- Document segment
Nicotine, on the other hand, has been found in mummies all over the Old World. While you are correct in stating that nicotine can be found in many old world plants, but only at a very low level.

The nicotine levels in the mummies varied a great deal, but the highest were at the lowest level considered proof of smoking in live people (and were found using the same tests). Only tobacco, or some unknown concentrated concoction of one of the other plants would have enough nicotine to cause this.

Beyond this point you get into issues about nicotine levels in hair versus bones and whether nicotine levels in the mummies drop over the centuries. It becomes rather more complicated than I feel like getting into right now.

- Exercise requirements
1 - Decide whether each statement below agrees with the passage on nicotine in mummies, answering yes or no and quoting the words of the passage that settle it: (a) Nicotine has been found in mummies across the Old World. (b) The nicotine levels in the mummies were roughly the same from one to the next. (c) Old World plants contain nicotine at high levels.
2 - Carry the passage on nicotine in mummies further, beginning right after its final sentence.

(Saved data entries)
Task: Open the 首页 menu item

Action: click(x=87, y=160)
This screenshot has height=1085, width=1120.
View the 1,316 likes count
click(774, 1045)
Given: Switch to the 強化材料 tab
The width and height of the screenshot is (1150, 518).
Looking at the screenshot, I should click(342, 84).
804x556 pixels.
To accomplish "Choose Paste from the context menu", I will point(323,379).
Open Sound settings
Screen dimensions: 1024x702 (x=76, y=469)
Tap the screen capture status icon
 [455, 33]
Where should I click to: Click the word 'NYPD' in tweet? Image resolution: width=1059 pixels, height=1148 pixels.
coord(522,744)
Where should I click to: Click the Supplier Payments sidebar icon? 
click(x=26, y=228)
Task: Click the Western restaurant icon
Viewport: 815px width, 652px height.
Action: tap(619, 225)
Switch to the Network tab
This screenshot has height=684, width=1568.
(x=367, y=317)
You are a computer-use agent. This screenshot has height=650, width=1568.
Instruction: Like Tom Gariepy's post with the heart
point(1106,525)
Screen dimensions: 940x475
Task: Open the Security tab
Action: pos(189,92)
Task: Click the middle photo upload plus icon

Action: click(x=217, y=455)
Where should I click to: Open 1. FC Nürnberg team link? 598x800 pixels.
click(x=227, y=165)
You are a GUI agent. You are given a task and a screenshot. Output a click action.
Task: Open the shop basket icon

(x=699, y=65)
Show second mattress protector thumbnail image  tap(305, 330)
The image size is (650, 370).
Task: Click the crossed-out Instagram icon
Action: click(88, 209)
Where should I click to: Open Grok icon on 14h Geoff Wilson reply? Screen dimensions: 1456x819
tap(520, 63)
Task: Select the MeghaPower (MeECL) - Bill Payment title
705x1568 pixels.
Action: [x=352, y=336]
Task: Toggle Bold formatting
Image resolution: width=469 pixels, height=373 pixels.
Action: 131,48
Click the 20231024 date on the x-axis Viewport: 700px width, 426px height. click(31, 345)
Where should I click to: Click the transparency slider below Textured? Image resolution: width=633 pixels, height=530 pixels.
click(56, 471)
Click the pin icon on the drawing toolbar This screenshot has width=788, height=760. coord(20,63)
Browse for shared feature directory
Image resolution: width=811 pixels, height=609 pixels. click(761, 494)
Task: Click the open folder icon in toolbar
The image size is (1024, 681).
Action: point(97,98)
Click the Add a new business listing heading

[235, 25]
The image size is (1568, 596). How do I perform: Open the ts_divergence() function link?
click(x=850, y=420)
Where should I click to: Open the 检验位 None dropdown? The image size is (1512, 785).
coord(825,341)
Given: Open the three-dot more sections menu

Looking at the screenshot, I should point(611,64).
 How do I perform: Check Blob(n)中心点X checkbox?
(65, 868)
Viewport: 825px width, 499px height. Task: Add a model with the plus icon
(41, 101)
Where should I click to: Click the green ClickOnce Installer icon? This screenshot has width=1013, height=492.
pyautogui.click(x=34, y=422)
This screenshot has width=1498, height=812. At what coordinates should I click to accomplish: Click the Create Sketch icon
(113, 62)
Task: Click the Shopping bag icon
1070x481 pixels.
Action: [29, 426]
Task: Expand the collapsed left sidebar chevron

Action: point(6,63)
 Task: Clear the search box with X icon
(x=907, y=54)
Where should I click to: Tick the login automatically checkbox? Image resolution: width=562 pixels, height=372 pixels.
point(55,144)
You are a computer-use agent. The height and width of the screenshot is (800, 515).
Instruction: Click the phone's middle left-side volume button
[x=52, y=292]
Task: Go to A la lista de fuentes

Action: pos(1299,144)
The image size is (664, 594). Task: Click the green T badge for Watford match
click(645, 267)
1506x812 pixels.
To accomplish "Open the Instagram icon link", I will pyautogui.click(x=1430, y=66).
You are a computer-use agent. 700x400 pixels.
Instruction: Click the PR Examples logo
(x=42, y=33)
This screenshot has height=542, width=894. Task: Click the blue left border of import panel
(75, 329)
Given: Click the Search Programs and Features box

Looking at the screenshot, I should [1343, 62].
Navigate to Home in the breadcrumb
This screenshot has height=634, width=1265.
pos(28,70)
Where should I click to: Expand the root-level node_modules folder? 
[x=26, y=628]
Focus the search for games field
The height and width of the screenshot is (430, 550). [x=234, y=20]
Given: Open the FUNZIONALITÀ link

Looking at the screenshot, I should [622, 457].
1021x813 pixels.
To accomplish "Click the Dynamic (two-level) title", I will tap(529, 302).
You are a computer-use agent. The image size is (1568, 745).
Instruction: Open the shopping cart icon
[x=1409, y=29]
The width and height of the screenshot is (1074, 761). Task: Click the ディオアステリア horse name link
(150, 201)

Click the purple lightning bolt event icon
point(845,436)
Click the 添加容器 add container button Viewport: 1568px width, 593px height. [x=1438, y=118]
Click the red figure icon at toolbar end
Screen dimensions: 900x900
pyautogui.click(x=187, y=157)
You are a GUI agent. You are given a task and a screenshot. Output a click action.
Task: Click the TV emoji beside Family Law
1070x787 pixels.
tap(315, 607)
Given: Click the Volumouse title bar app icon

- Answers per task
1 -
(a) Yes: "has been found in mummies all over the Old World"
(b) No: "The nicotine levels in the mummies varied a great deal"
(c) No: "but only at a very low level"

2 -
I wrote an article about this issue for Fortean Times a few years back. The first half or so can be found at:
http://www.forteantimes.com/articles/117_toke.shtml

Bill

I read (watched?) somewhere about an important medicinal plant known in ancient times that was subsequently harvested to extintion. Is it not possible that this and possibly other now extinct plants were overharvested because they contained nicotine or cocaine?

Re: extinction of medicinal plants.

Maybe. Perhaps you saw something on “Silphium”,
maybe a giant fennel-like plant. It appeared
on Cyrenean coins and supposidly was over-harvested
for its contraceptive properties. Supposidly the
coins end around 250 B.C.

See “Contraception and Abortion from the Ancient
World to the Renaissance” by historian John Riddle.

The Greeks were in what is now Libya.